ModSRAM: Algorithm-Hardware Co-Design for Large Number Modular Multiplication in SRAM
Jonathan Ku, Junyao Zhang, Haoxuan Shan, Saichand Samudrala, Jiawen Wu, Qilin Zheng, Ziru Li, JV Rajendran, Yiran Chen
TL;DR
This work tackles the bottleneck of large-number modular multiplication in ECC and ZKP by proposing a co-design of algorithms and SRAM-based PIM. It introduces R4CSA-LUT, a radix-4 carry-save addition–based interleaved modular multiplier with LUT precomputation, and ModSRAM, an SRAM PIM architecture that executes the algorithm with in-memory logic (XOR3/MAJ) and near-memory support. The design achieves efficient 256-bit modular multiplication in memory, with circuit-level results showing notable cycle reduction and a modest area overhead in a $65$nm process. This approach enables practical ECC/ZKP acceleration in memory, reducing data movement and boosting throughput for cryptographic workloads.
Abstract
Elliptic curve cryptography (ECC) is widely used in security applications such as public key cryptography (PKC) and zero-knowledge proofs (ZKP). ECC is composed of modular arithmetic, where modular multiplication takes most of the processing time.
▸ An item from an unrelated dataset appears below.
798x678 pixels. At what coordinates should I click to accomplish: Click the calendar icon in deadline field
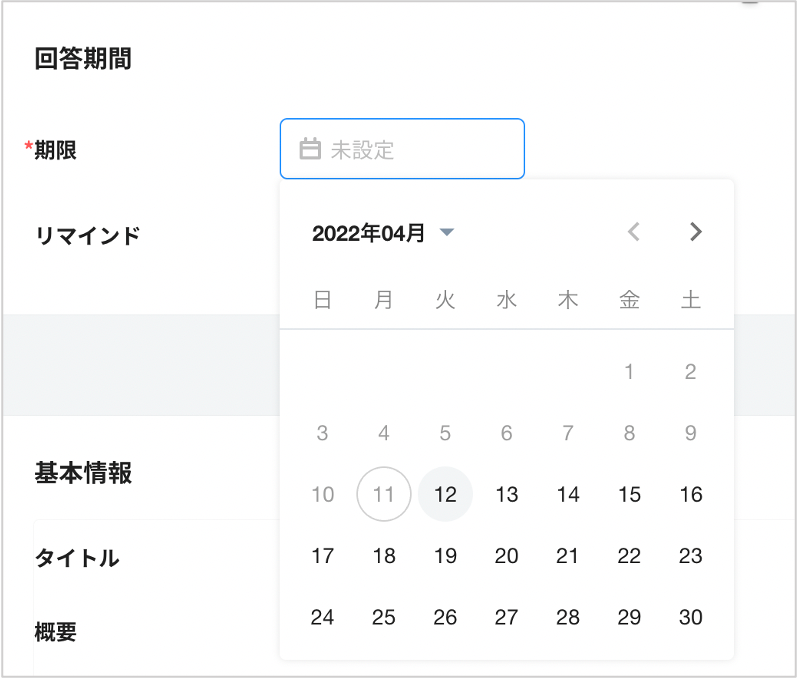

Computational complexity and memory constraints of ECC limit the performance. Therefore, hardware acceleration on ECC is an active field of research. Processing-in-memory (PIM) is a promising approach to tackle this problem. In this work, we design ModSRAM, the first 8T SRAM PIM architecture to compute large-number modular multiplication efficiently. In addition, we propose R4CSA-LUT, a new algorithm that reduces the cycles for an interleaved algorithm and eliminates carry propagation for addition based on look-up tables (LUT). ModSRAM is co-designed with R4CSA-LUT to support modular multiplication and data reuse in memory with 52% cycle reduction compared to prior works with only 32% area overhead.